Once students gain a fundamental understanding of a business model within a given industry, they relocate throughout the world to begin their internships. In their new settings, students must first replicate their earlier ethnographic analyses, each identifying the business model for a local company in the same industry. Again, teams share information to conduct comparative analyses so they can understand why these models have emerged. They also learn how the business model in another country is influenced by institutional differences in culture, values, capabilities, social structure, political structure, and economy.

Students revisit the initial business model to consider how it might transfer to the new context. For instance, perhaps a student is working within an industry where revenue generation depends on property rights and patent protection. If, in this new locale, the legal system is undeveloped or nonexistent, are there other institutions that might provide the same protection but in a different form? If not, should the student reconfigure the original model to work in this context? Or should he or she recommend that the corporation work toward creating the institutions it needs to operate, such as those protecting legal or labor rights?

Students work through each component of the business model so they can understand how it applies in the new setting. We don’t want them simply to understand business practices in the host country. We want them to understand that these practices and institutions exist in their specific forms because they reflect historical, social, and cultural contexts.
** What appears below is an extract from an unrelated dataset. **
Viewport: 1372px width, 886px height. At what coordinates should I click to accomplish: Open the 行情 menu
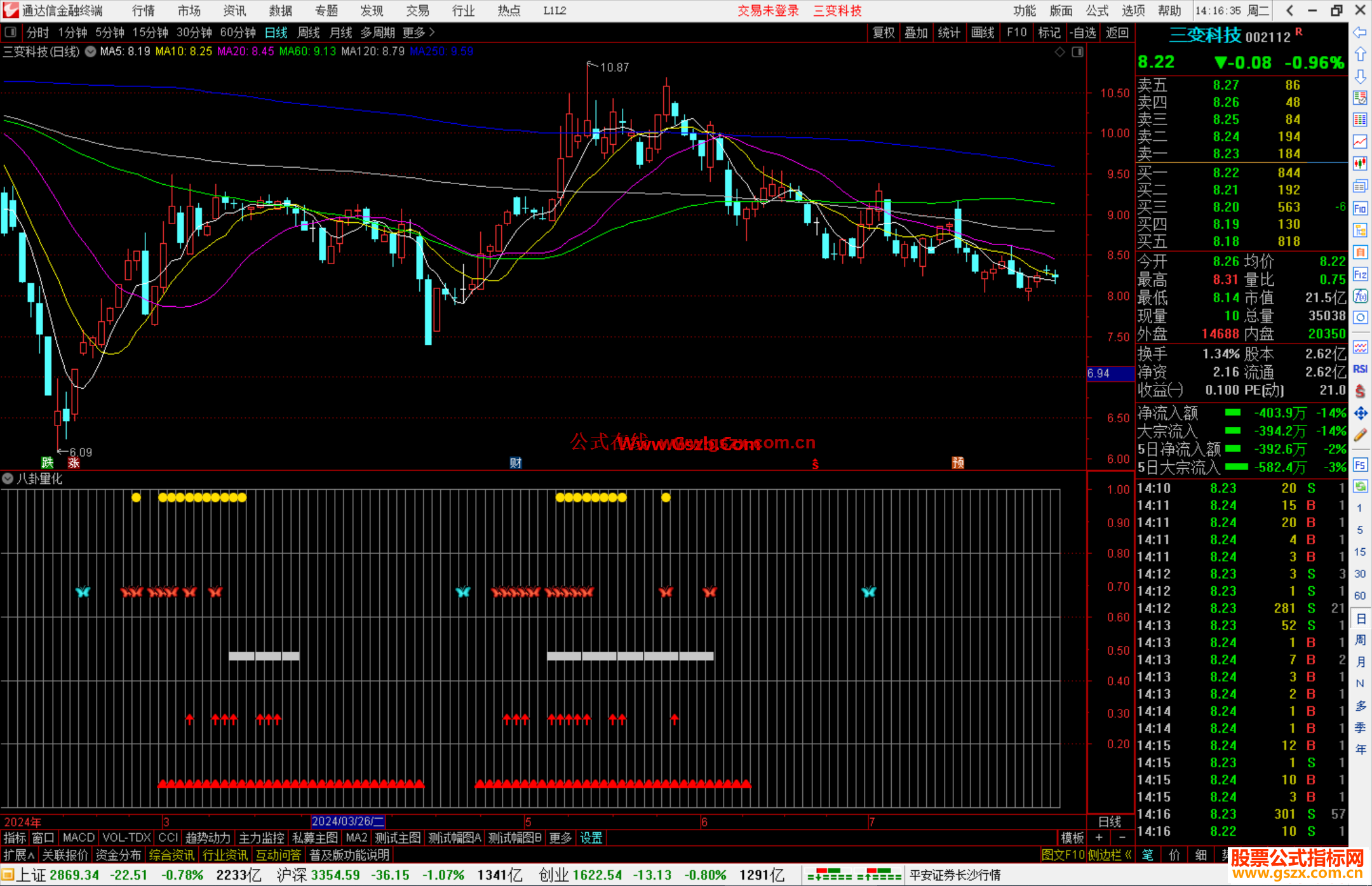click(x=143, y=11)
Because we also want them to examine their personal responses to local cultures, we include a self-reflective component.

The course is delivered by two specialists with expertise in the business applications of ethnography. “We are seeing students challenge their assumptions about how things should work,” says Ken Erickson, lead faculty instructor. “They’re moving well beyond focusing on local business etiquette and making normative statements about cultures to understanding local institutions and informal rules.”


After completing these two classes, students come away with a deep understanding of how markets vary—and the knowledge that local rules and customs change all the time. That’s why it’s important for students to develop mindsets of agility. “We want students not to get stuck on one model, but to learn to see patterns in settings of rapid and precarious change,” Erickson says. “Our interns are helping their corporate hosts evaluate problems ranging from promoting sustainability in local supplier networks to teaming with multinational engineering groups on the bleeding edge of transportation technology. It takes time to build contextual intelligence, but our students will have a head start.”

At the Moore School, our goal is to produce business multiculturals. While we want our graduates to be bilingual, we also know that it’s not enough for them to simply know another language. They also must develop the business acumen to learn about and act within rapidly changing business cultures that do not conform to the models typically taught in business school. These are the skills any future executive will need to navigate a rapidly changing and uncertain world.
Kendall Roth is senior associate dean for international programs and partnerships at the University of South Carolina’s Darla Moore School of Business in Columbia. He also holds the J. Willis Cantey Chair of International Business and Economics.